◆ **What to do**: Lay out each line of the data below as a numbered list, leaving out the blank lines.

◆ **Source data**:
▽
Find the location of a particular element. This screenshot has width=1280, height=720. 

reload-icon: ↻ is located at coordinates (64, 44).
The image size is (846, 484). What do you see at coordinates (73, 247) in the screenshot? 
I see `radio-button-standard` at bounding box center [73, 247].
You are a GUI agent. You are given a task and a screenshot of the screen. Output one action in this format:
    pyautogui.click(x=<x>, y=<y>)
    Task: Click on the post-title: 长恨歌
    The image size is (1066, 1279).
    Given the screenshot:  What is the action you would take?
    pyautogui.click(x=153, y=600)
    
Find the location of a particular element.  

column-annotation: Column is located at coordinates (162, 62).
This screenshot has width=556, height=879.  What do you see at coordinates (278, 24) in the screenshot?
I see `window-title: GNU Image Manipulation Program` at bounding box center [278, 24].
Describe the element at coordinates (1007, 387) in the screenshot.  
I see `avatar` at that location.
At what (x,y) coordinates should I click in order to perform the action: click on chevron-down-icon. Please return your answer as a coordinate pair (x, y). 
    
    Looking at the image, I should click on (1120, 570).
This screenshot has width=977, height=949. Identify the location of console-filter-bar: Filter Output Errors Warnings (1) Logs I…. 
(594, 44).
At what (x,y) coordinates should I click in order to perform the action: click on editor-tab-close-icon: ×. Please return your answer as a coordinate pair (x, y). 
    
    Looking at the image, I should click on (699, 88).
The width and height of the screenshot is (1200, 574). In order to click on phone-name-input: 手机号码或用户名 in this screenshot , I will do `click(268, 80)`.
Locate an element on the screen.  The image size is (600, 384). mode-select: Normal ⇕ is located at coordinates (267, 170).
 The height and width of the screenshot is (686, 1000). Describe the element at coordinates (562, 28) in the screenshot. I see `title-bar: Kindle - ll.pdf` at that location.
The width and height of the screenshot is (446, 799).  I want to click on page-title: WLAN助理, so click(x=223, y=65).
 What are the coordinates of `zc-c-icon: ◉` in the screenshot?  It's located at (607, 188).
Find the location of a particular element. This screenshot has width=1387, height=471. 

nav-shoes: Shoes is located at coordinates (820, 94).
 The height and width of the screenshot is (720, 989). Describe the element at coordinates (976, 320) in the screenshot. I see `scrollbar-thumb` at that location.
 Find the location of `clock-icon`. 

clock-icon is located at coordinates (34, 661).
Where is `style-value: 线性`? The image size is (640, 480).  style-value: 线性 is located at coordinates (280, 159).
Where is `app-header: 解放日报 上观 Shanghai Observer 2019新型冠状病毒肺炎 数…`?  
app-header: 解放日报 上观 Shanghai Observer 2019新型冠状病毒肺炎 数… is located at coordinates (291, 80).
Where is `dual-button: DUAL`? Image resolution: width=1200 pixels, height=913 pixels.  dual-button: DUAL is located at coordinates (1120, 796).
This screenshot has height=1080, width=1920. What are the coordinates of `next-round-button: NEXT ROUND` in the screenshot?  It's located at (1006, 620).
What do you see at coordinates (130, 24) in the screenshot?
△
◆ **Solution**:
1. Find the location of a particular element. This screenshot has width=1280, height=720. 
2. reload-icon: ↻ is located at coordinates (64, 44).
3. The image size is (846, 484). What do you see at coordinates (73, 247) in the screenshot? 
4. I see `radio-button-standard` at bounding box center [73, 247].
5. You are a GUI agent. You are given a task and a screenshot of the screen. Output one action in this format:
6.     pyautogui.click(x=<x>, y=<y>)
7.     Task: Click on the post-title: 长恨歌
8.     The image size is (1066, 1279).
9.     Given the screenshot:  What is the action you would take?
10.     pyautogui.click(x=153, y=600)
11. Find the location of a particular element.  
12. column-annotation: Column is located at coordinates (162, 62).
13. This screenshot has width=556, height=879.  What do you see at coordinates (278, 24) in the screenshot?
14. I see `window-title: GNU Image Manipulation Program` at bounding box center [278, 24].
15. Describe the element at coordinates (1007, 387) in the screenshot.  
16. I see `avatar` at that location.
17. At what (x,y) coordinates should I click in order to perform the action: click on chevron-down-icon. Please return your answer as a coordinate pair (x, y). 
18.     Looking at the image, I should click on (1120, 570).
19. This screenshot has width=977, height=949. Identify the location of console-filter-bar: Filter Output Errors Warnings (1) Logs I…. 
20. (594, 44).
21. At what (x,y) coordinates should I click in order to perform the action: click on editor-tab-close-icon: ×. Please return your answer as a coordinate pair (x, y). 
22.     Looking at the image, I should click on (699, 88).
23. The width and height of the screenshot is (1200, 574). In order to click on phone-name-input: 手机号码或用户名 in this screenshot , I will do `click(268, 80)`.
24. Locate an element on the screen.  The image size is (600, 384). mode-select: Normal ⇕ is located at coordinates (267, 170).
25.  The height and width of the screenshot is (686, 1000). Describe the element at coordinates (562, 28) in the screenshot. I see `title-bar: Kindle - ll.pdf` at that location.
26. The width and height of the screenshot is (446, 799).  I want to click on page-title: WLAN助理, so click(x=223, y=65).
27.  What are the coordinates of `zc-c-icon: ◉` in the screenshot?  It's located at (607, 188).
28. Find the location of a particular element. This screenshot has width=1387, height=471. 
29. nav-shoes: Shoes is located at coordinates (820, 94).
30.  The height and width of the screenshot is (720, 989). Describe the element at coordinates (976, 320) in the screenshot. I see `scrollbar-thumb` at that location.
31.  Find the location of `clock-icon`. 
32. clock-icon is located at coordinates (34, 661).
33. Where is `style-value: 线性`? The image size is (640, 480).  style-value: 线性 is located at coordinates (280, 159).
34. Where is `app-header: 解放日报 上观 Shanghai Observer 2019新型冠状病毒肺炎 数…`?  
35. app-header: 解放日报 上观 Shanghai Observer 2019新型冠状病毒肺炎 数… is located at coordinates (291, 80).
36. Where is `dual-button: DUAL`? Image resolution: width=1200 pixels, height=913 pixels.  dual-button: DUAL is located at coordinates (1120, 796).
37. This screenshot has height=1080, width=1920. What are the coordinates of `next-round-button: NEXT ROUND` in the screenshot?  It's located at (1006, 620).
38. What do you see at coordinates (130, 24) in the screenshot?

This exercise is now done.